In all situations, it is crucial you remain sensitive to their needs and emotions. It is a rough time for all family members, especially the children who feel as if they have no control over the matter. While certain aspects of a divorce are beyond their control, affirming your love towards them and your commitment to care for them should be constant and authentic.
Infants and Toddlers (Up to Age 5)
Children under the age of 5 are highly dependent upon their parents, with an extremely limited capacity to grasp complex or abstract situations (“Daddy is moving to a new home” may be interpreted as everyone is moving). Their sense of reality is barely forming, they are aware of their feelings but have difficulties expressing them, and have a very dim concept of the future.
It is still quite easy for the child to view the absentee parent as having left them, not their spouse.
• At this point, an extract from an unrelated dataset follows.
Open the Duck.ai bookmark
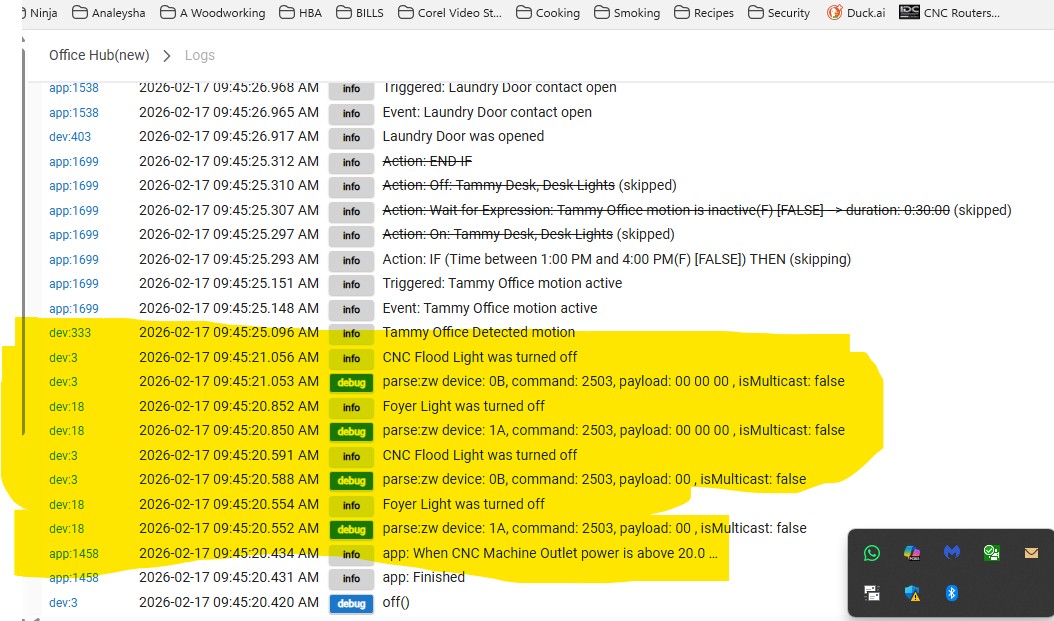Screen dimensions: 1054x621 pos(856,13)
Because this age group is strictly limited to social interactions within the family circle (they don’t have friends to “hang” with), these little ones may be more sensitive to oppressive atmospheres and unresolved tensions.
Instead of one “big” talk, plan on a simple explanation of the logistics (who is moving out, how often each parent will see them) and emphasize that little will change for them. Then prepare for ongoing conversations, many of them simply short reminders of their new family life structure. Most of all, let them know they are loved and will be cared for during the transitional period and beyond.
Young Children (Age 6 to 11)
Between the ages of 6 and 11, children are beginning to develop outside relationships (with neighbors, classmates, and other external social interactions), have a slightly less egocentric view of their world, and are becoming more capable of discussing their feelings. However, even while being less self-centered, this age group has a greater likelihood of blaming themselves for the failure of their parents’ marriage.
It is not uncommon for children in this age group to express their confusion and distress through more negative reactions, such as anger, sadness, fear, or even anxiety. They can also develop a fantasy that they can bring their parents back together to heal the marriage; such thoughts inhibit the healing process through which they must go.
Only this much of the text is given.